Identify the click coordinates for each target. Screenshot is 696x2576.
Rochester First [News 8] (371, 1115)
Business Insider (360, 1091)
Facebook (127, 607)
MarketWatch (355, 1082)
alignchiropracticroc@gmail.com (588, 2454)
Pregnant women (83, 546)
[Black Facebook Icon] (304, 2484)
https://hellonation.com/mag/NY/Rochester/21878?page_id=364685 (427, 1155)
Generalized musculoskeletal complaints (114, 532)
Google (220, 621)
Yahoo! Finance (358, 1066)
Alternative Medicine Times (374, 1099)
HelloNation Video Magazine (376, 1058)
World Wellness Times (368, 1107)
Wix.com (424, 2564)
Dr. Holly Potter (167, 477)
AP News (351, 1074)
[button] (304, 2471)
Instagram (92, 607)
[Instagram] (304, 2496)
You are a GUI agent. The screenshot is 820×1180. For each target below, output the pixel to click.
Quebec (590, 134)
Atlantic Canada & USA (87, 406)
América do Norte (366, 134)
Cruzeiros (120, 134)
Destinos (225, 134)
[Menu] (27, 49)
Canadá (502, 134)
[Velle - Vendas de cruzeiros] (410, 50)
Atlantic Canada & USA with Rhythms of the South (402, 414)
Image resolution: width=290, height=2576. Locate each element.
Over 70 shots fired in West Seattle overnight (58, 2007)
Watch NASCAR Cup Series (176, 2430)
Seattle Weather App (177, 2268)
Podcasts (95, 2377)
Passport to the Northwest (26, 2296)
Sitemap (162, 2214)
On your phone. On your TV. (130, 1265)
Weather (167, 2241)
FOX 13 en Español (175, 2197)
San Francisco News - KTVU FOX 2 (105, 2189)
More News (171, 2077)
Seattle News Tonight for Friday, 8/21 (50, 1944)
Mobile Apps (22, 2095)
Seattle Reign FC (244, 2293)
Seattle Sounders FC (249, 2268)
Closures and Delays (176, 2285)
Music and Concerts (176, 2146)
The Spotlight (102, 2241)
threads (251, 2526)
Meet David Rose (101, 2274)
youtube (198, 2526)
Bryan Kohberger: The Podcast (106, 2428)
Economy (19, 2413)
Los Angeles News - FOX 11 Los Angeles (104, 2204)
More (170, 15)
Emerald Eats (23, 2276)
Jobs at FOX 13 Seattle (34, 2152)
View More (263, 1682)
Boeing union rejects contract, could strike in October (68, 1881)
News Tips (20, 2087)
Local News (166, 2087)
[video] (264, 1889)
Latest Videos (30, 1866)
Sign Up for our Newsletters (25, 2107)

— TASK DETAILS —
Each line from the first line of the entries up to and including the line containing "América do Norte (366, 134)" should be transcribed exactly, with all other lines left out.

— TASK ANSWER —
Identify the click coordinates for each target. Screenshot is 696x2576.
Rochester First [News 8] (371, 1115)
Business Insider (360, 1091)
Facebook (127, 607)
MarketWatch (355, 1082)
alignchiropracticroc@gmail.com (588, 2454)
Pregnant women (83, 546)
[Black Facebook Icon] (304, 2484)
https://hellonation.com/mag/NY/Rochester/21878?page_id=364685 (427, 1155)
Generalized musculoskeletal complaints (114, 532)
Google (220, 621)
Yahoo! Finance (358, 1066)
Alternative Medicine Times (374, 1099)
HelloNation Video Magazine (376, 1058)
World Wellness Times (368, 1107)
Wix.com (424, 2564)
Dr. Holly Potter (167, 477)
AP News (351, 1074)
[button] (304, 2471)
Instagram (92, 607)
[Instagram] (304, 2496)
You are a GUI agent. The screenshot is 820×1180. For each target below, output the pixel to click.
Quebec (590, 134)
Atlantic Canada & USA (87, 406)
América do Norte (366, 134)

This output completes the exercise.